The 7 deadly sins of trading you must avoid to stick with a winning strategy.
- The first sin is moving your stop further from your entry price, because it is close to being activated. Many traders commit this sin as they cannot face taking a loss.
They imagine the market is just about to turn in their favour and if they just move the stop a little they will not have to crystalise the loss. Running your losses is never the right thing to do.
- The first sin is moving your stop further from your entry price, because it is close to being activated. Many traders commit this sin as they cannot face taking a loss.
- Adding to a losing trade in the hope prices suddenly turn around in your favour. this is worse than point 1!! Adding to a losing trade can only amplify the potential losses.
There is nothing wrong with averaging in to a position if this is the original plan. However adding to a losing trade in the hope of a rebound in prices is not a long term winning strategy.
Successful traders make discipline a habit & control losses.
- Risking more than 5% of your account on one trade. (I recommend only risking 1% but many traders cannot stick to this amount). If you risk 5% (or less) of your trading capital on each trade you can
withstand 20 losing trades before you are out of business.
Making as much as 5%+ on a trade is a very big return and when compounded quickly makes for an enormous return. Therefore you do not need to and should never risk more than
5% of your capital on one trade. Trading too big also clouds your judgement, especially when the trade starts to go against you. Keeping each trade to within a manageable amount should stop you from panicking.
- Losing more on a trade than the amount you intended to make. Risk vs Reward is probably the most important part of any trade. Never ever risk losing more than you plan to make from a trade.

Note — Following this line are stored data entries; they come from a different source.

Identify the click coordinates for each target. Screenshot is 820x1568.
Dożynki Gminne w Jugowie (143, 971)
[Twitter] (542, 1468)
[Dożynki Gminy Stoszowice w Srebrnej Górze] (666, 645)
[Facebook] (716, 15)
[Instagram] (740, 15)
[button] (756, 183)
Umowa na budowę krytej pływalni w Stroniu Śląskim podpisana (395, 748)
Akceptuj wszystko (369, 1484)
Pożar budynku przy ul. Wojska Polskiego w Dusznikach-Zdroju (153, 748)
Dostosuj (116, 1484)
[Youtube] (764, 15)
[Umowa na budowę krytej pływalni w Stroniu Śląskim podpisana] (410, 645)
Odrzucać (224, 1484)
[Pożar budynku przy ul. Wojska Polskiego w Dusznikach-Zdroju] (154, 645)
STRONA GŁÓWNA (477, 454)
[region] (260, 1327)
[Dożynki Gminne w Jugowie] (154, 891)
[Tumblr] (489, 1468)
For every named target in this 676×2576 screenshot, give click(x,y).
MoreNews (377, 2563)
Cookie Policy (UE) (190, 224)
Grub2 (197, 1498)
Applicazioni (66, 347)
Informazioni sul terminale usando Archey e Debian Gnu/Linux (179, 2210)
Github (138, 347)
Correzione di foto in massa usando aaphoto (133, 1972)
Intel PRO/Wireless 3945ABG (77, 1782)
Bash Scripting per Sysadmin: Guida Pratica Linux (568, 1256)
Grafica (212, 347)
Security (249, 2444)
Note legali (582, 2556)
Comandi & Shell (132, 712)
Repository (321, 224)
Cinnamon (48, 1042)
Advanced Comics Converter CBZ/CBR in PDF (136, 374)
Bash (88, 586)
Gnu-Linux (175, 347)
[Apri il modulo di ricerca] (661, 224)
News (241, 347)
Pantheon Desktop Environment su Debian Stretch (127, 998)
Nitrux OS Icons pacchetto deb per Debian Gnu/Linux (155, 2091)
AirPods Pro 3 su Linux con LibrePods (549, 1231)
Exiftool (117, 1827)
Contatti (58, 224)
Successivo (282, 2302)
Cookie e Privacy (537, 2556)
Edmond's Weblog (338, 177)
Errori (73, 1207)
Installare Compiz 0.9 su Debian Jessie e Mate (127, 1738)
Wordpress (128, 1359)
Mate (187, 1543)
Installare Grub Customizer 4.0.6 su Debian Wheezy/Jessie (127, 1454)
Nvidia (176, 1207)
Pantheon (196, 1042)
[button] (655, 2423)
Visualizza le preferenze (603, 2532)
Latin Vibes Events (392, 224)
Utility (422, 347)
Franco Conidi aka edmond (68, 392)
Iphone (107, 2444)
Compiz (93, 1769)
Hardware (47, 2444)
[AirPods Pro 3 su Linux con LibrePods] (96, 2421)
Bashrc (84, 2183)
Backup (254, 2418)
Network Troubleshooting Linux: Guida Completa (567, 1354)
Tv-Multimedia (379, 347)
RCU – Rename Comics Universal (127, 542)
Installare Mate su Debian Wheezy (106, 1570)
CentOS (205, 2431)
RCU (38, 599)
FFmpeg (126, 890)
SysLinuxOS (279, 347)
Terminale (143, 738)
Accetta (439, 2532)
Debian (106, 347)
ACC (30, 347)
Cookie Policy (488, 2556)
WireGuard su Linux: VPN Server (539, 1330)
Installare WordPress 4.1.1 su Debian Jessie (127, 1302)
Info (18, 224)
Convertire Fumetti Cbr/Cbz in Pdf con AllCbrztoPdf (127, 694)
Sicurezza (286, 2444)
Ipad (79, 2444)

Even if your analysis & trade selection has more than a 50% success rate, you will find it hard to make a profit in the longer term if you do not limit losses & run profits.
- Letting a good profit turn into a loss due to greed or poor discipline. Think about it – it’s obvious. If you are staring at a good profit on a trade, the very least you should do is move your stop to break even.
This at least gives you a ‘free no-risk trade’. Taking half of the profit can be a good strategy. Many successful traders try to get their stop to break even as soon as possible to create as many risk free
trades as possible each day.
- Varying position size. You believe a trade will be a big winner so you bet more. I find the best strategy is to bet exactly the same amount on every trade. By this I mean the same monetary amount.
Depending on where you set your stop each time this may mean varying the contract size. Vary the contract size but never the monetary amount you risk.
In my experience it is impossible to know which trades will perform better than others and to this day I am still surprised at which trades work and which fail.
- Not setting a stop loss when you enter a trade. The fastest way to destroy your account. You simply must know exactly where you will exit a losing position before you enter it.
Failure to manage money with discipline is the number one reason why so many traders lose everything in their account.